Apr 3, 2012

an obscure life post that i somehow relate back to writing.

I am bad at talking on the phone.

I don't know why. I just am. I get the sweats whenever I have to call people and ask for things. This doesn't really apply for friends or people I know. It's more for appointments. Like doctors or hair salons. Or, in this very applicable case, fixing one's car.

I was minding my own business, having a perfectly lovely Friday evening eating delicious/gourmet tacos when my car decided that it no longer wanted to run. I got into the driver's seat, turned the key and.... nothing. After going through all the necessary checkings (Is it the battery? Is the car set in Park?) I came to the deduction that the car was, well, dead. And that I had to get it towed.

Just the thought of calling a towing company was enough to set my teeth on edge. (Is there an actual term for phone paranoia?) But I did. And it was the worst of ordeals. This is how it went.

Saturday: Called a towing company. Waited 2 hours for them in a parking lot. Chickened out/had to go on a day trip out of town.

Sunday: Oh Sunday. Called a different towing company (as I took the fact that 1st towing company's no-show as a loud and clear, "We don't want your money."). The man on the other line told me he didn't want to drive as far out as I was from him. Called another different towing company. Man tells me it will be an hour. I bike to Taco restaurant to wait for them by my car.

An hour and a half goes by. I call back. Man confesses that he lost my number. Tells me tow truck will arrive in 5 minutes. Another half an hour goes by and I'm about to break out into hives because this entire ordeal is driving me close to insanity (Apparently my personality type doesn't "deal well with day-to-day" things.

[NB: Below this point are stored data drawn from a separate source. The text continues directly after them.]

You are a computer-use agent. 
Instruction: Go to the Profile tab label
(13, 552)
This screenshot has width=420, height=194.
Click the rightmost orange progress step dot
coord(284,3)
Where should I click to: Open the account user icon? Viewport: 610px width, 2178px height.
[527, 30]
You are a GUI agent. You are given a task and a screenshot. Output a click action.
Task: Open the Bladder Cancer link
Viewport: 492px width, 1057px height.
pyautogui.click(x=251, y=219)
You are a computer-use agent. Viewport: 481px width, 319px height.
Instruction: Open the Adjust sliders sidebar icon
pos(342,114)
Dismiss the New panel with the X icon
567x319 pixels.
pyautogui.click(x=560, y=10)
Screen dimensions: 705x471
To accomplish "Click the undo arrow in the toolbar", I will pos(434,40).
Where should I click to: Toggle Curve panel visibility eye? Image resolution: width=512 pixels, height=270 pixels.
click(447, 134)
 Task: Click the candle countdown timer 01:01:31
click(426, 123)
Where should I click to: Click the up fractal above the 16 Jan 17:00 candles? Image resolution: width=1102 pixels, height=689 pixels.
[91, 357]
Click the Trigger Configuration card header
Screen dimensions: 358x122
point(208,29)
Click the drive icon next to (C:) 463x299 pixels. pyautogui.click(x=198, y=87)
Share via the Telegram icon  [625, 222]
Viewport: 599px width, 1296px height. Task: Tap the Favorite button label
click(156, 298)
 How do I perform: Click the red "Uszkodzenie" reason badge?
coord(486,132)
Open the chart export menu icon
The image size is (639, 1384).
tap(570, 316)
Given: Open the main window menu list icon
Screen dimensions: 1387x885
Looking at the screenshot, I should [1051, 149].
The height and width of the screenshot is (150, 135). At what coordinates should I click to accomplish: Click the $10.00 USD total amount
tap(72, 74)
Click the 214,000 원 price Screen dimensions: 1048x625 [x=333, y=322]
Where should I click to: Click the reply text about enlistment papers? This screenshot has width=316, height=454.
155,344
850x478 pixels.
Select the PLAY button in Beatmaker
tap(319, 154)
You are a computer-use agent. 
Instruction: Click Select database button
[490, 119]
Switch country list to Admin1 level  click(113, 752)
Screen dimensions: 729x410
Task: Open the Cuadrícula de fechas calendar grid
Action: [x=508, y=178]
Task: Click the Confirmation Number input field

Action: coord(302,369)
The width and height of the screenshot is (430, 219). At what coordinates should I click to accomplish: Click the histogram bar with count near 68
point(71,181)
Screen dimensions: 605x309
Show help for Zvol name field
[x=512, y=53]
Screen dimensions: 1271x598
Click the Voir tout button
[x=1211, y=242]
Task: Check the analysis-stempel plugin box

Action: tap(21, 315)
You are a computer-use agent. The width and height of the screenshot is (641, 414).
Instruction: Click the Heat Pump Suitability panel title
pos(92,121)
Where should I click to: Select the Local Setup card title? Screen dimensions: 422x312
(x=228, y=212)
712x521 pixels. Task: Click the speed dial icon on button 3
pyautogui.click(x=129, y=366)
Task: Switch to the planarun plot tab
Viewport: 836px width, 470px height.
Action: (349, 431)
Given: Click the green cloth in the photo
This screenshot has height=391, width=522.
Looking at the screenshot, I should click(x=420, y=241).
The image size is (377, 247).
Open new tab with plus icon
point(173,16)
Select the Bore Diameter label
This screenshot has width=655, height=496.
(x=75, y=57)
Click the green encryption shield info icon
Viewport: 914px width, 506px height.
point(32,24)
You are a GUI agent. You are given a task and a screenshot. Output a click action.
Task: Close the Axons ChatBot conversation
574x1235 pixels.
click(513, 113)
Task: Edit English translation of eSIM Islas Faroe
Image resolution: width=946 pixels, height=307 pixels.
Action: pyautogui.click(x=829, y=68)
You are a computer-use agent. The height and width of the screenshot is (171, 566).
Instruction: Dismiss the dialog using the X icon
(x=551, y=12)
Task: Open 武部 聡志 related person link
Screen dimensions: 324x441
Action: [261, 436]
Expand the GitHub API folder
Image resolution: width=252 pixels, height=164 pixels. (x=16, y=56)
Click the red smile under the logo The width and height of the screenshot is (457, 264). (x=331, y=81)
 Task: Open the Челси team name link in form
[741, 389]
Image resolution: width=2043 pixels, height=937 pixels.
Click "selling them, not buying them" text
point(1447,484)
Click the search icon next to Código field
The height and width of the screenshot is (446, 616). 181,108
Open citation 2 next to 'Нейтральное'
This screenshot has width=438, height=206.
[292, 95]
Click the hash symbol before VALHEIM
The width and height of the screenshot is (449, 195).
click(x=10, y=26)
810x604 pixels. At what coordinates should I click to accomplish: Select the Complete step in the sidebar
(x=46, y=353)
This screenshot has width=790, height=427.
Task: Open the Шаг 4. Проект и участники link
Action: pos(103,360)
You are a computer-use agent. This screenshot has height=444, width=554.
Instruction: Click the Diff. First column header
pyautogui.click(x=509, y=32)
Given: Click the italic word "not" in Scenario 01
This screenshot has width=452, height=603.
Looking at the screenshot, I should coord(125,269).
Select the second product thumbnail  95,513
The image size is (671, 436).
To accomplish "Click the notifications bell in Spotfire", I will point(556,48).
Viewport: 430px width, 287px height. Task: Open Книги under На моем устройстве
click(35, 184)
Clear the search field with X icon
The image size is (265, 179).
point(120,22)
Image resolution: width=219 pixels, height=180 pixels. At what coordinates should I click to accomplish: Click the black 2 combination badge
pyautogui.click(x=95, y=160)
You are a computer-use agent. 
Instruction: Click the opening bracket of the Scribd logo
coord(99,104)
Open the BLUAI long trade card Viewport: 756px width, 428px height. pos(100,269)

Which in my opinion involves employing tow-trucks.). Man calls back and tell me truck will arrive in seven to eight minutes.

Truck arrives. I ride along with my car to the car shop. The driver, who introduced himself as "Squirrely," then proceeds to inform me that their credit card machines are broken and he will only take cash. Car shop happens to be in the middle of nowhere. And I, flustered, explain that he must take me to an ATM.

Squirrely proceeds to drive me two miles further into the middle of nowhere. Here there be strip clubs (where Squirrely tells me there was a great knife fight the night before) and a gas station of a doubtful nature. I go inside and withdraw money from the ATM. I take the cash to Squirrely, who then proceeds to tell me that he has no change for the wad of 20s I have to hand him. I then return to the inside of the gas station, where the attendant searches for the watermark on my twenty-dollar bill before he gives me change.

Squirrely takes the money and then leaves me and my bike in the middle of stripclub/knifefight wasteland. I bike 4 miles back to my apartment.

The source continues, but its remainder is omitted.